By Edward Carlson, Policy Analyst, Civil Rights Policy Project, NCLR
Set against a backdrop of families who were all directly impacted by gun violence, it was hard to miss what was at stake at last week’s Senate hearing on “Proposals to Reduce Gun Violence.” The hearing was an opportunity to present solutions to the problems that brought tragedy to these families and so many others. The problem, as uniquely characterized by each witness, runs wide and deep in the United States. Each year, as one witness explained:
- 31,000 Americans die from gunshot wounds
- 337,960 Americans suffer from nonfatal violent crimes
- Billions of dollars are lost through gun violence
These numbers and several recent tragedies have heightened awareness about the immediate need to take action to decrease gun violence. However, the hearing needed more discussion of the impact of gun violence within the Hispanic community. The underlying factors that contribute to gun violence, such as lack of education, employment, and recreational opportunities, in Latino and urban communities across the country are rarely discussed.
The stakes for taking action are now greater than ever for the Hispanic community. In 2010, Latinos had the third-highest rate of gun-related homicides, according to the Child’s Trend Databank. There were 17.8 per 100,000 deaths for Latino males, which was unacceptably high by any standard. The effect of these statistics can be seen in Hispanic communities across the country. In the Southwest Side of Chicago, where NCLR has several Affiliates, there is at least one high school in a predominantly Latino neighborhood that does not hold outside gym class because of fear of violence.

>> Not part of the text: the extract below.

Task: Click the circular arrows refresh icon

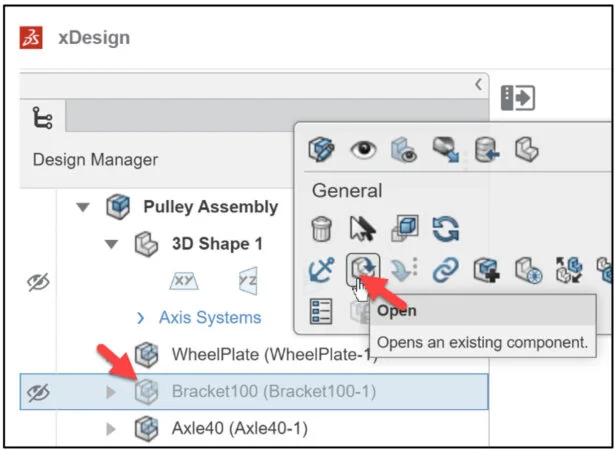Action: pos(444,229)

Yet, as sequestration approaches, Congress fails to take action, and there are no concrete plans for addressing the underlying causes of gun violence. In fact, for five years, Congress has failed to reauthorize the Juvenile Justice and Delinquency Prevention Act and failed to appropriate adequate funding for critical violence prevention programs at the state and local levels. If the automatic spending cuts are enacted, it could equal a 56% reduction in funding since 2002. This could have a devastating impact on the fight against the multitude of sources that contribute to gun violence in communities where a disproportionate number of Latinos are the victims of violence.
We must stop the mass shootings from ever happening again. Our children deserve a better future. However, we also must focus on the everyday shootings that occur and continue to plague communities, both rural and urban. These hearings are the start of an important conversation about gun violence, and the families who came should be commended for continuing to raise awareness of the issue. As Connecticut Senator Blumenthal expressed at the hearing, he hopes that the interest in gun violence that Newtown generated does not dissipate. Those victims, and many others, should have had the chance to live a full life. Solutions are needed, and they must be found soon.